● **What is expected**:
Reproduce the data below, swapping "dropdown" for "menu" and leaving everything else unchanged. Omit the pictures from your answer.

[Element lookup records]
((

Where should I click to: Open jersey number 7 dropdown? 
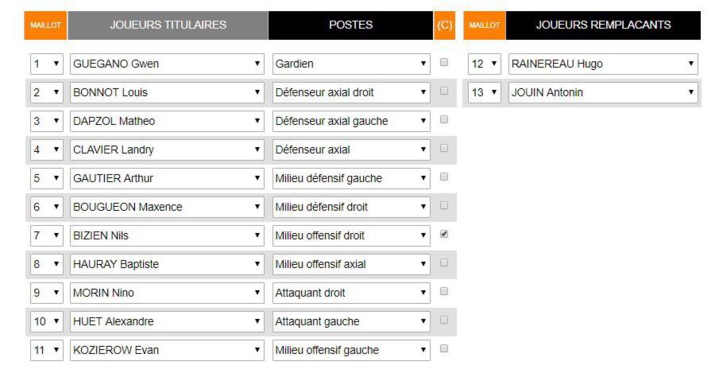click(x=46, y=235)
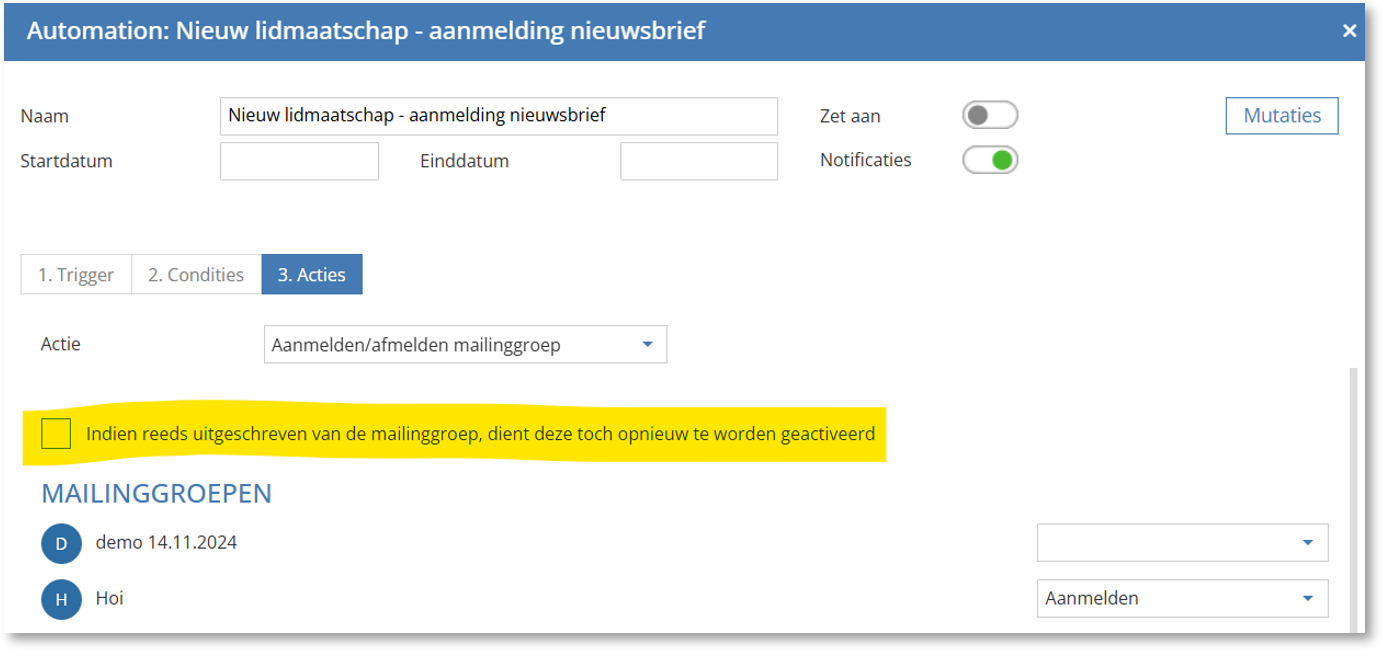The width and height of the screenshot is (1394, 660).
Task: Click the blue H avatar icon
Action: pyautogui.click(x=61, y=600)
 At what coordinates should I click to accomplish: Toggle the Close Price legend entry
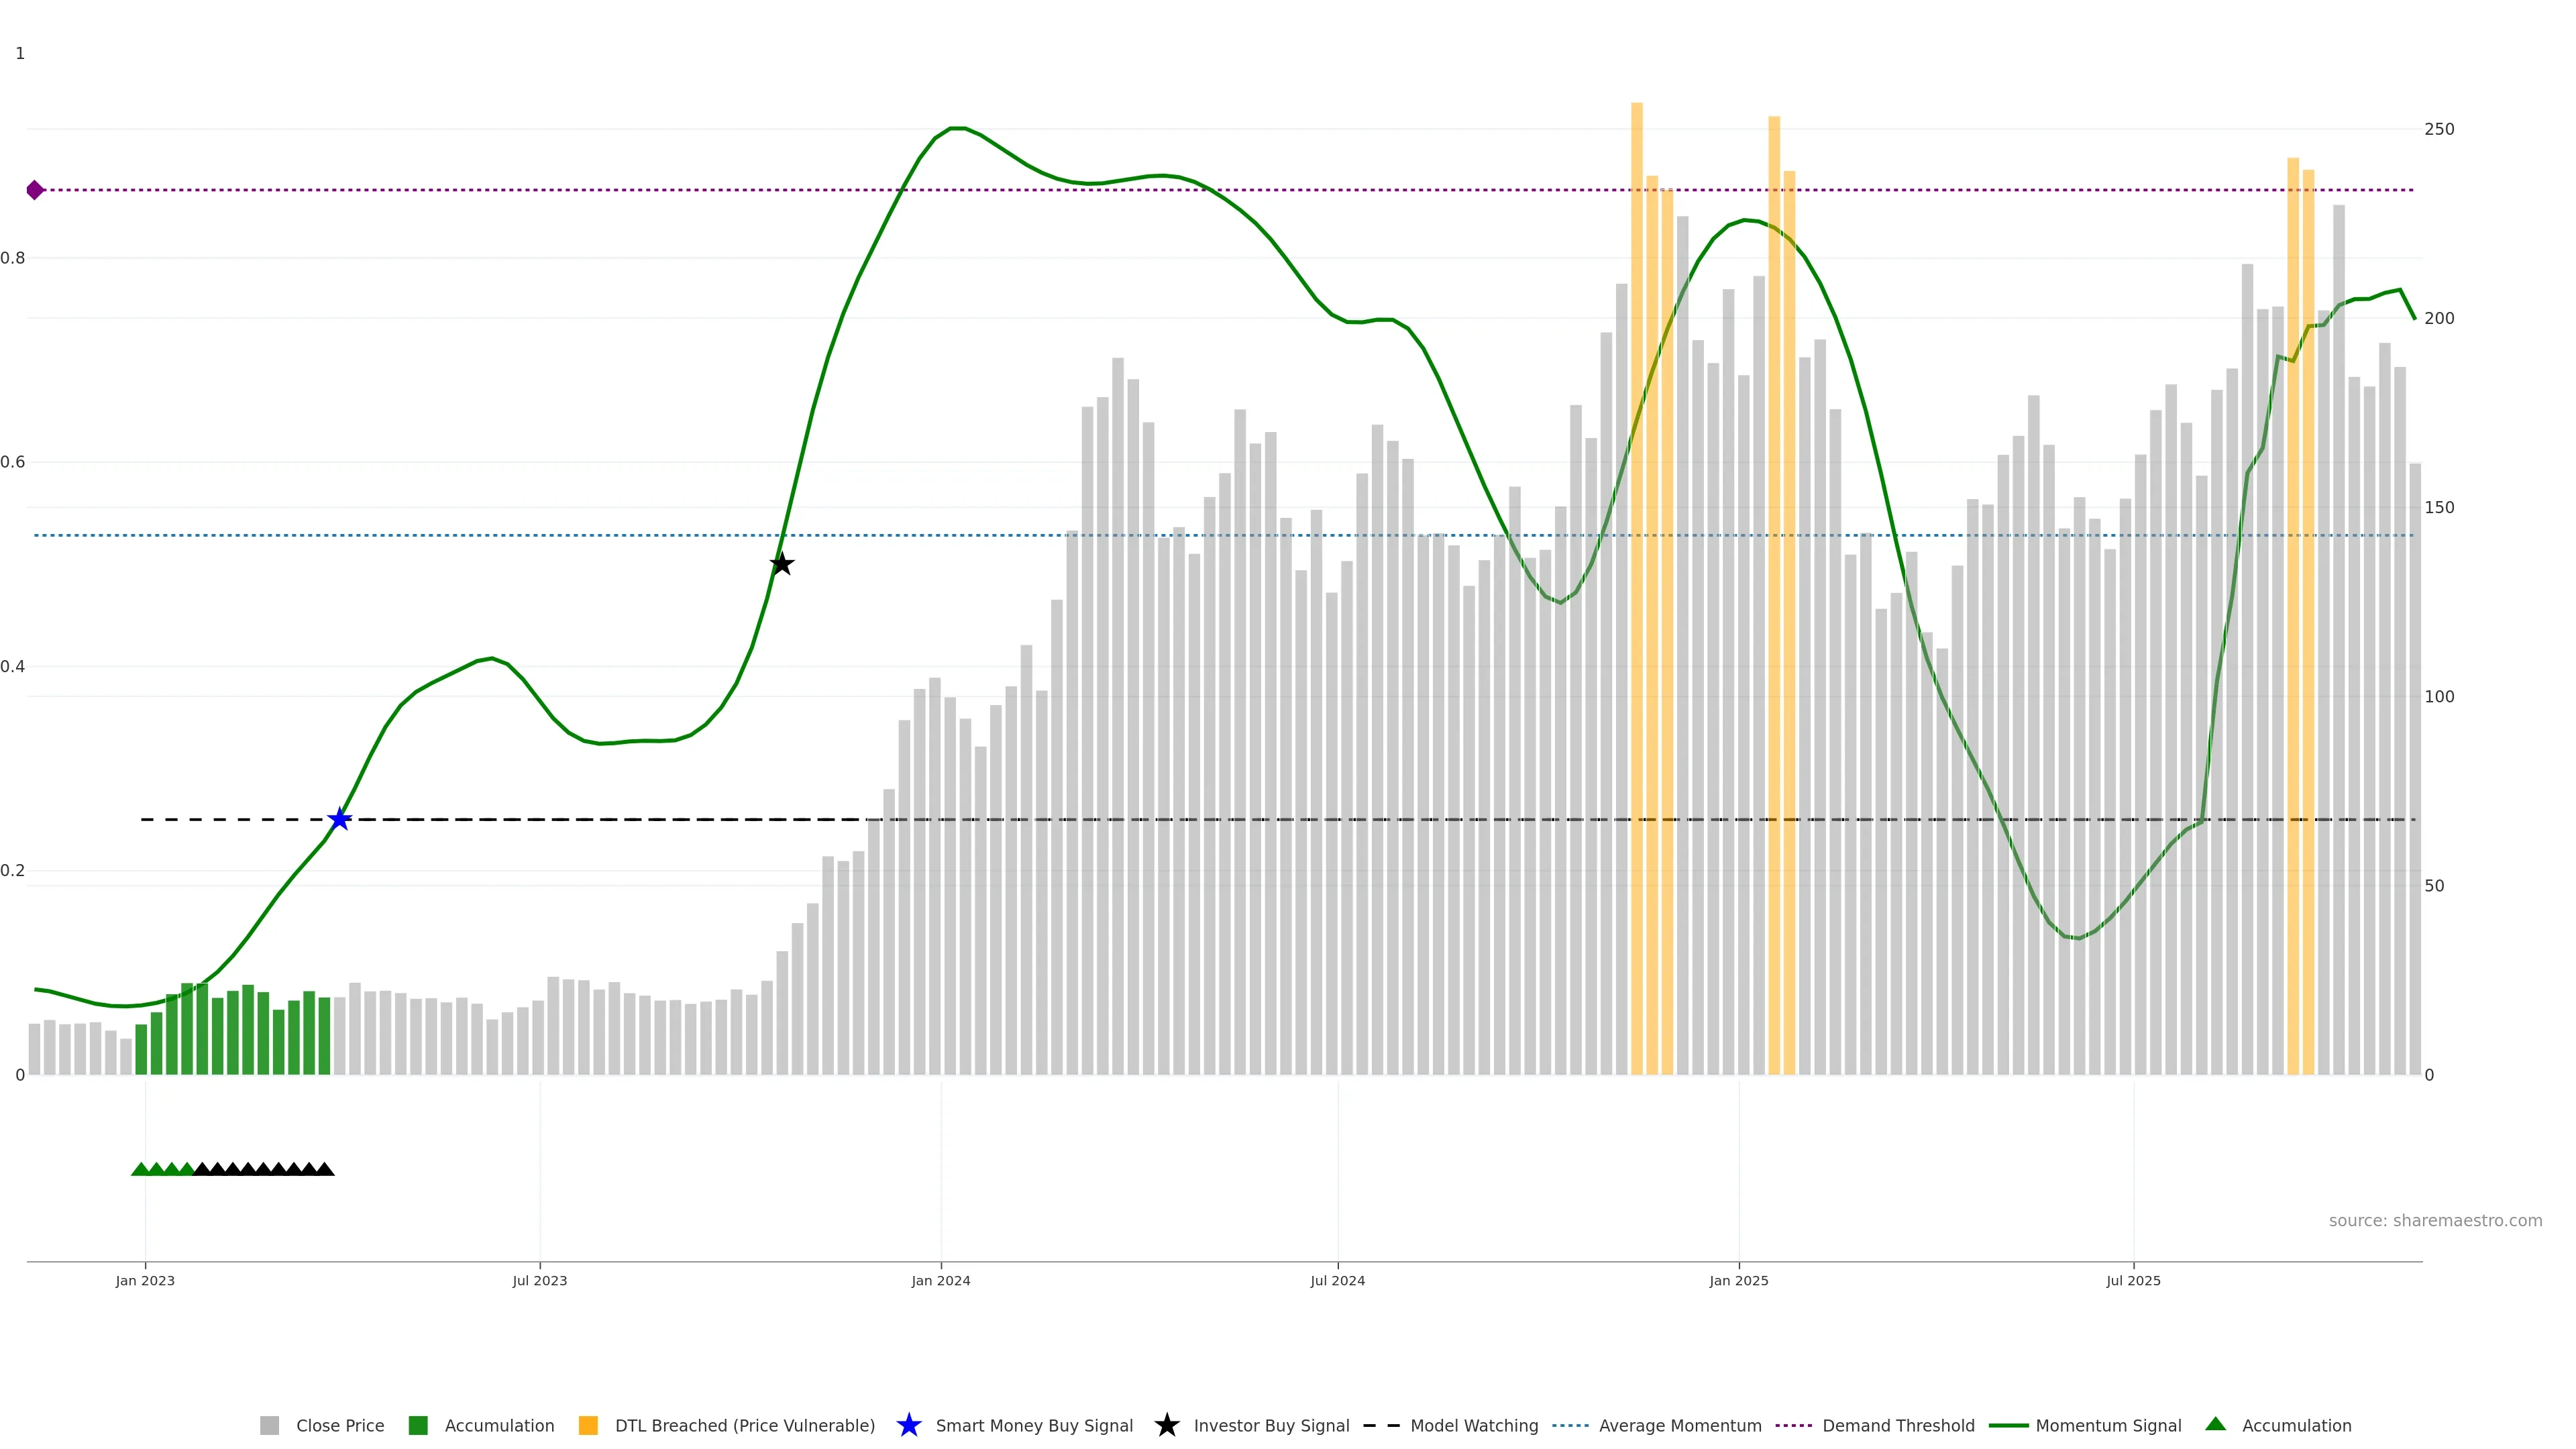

))

● **The solution**:
Where should I click to: Open jersey number 7 menu? 
click(x=46, y=235)
The width and height of the screenshot is (1394, 660).
Task: Click the blue H avatar icon
Action: pyautogui.click(x=61, y=600)
 At what coordinates should I click to accomplish: Toggle the Close Price legend entry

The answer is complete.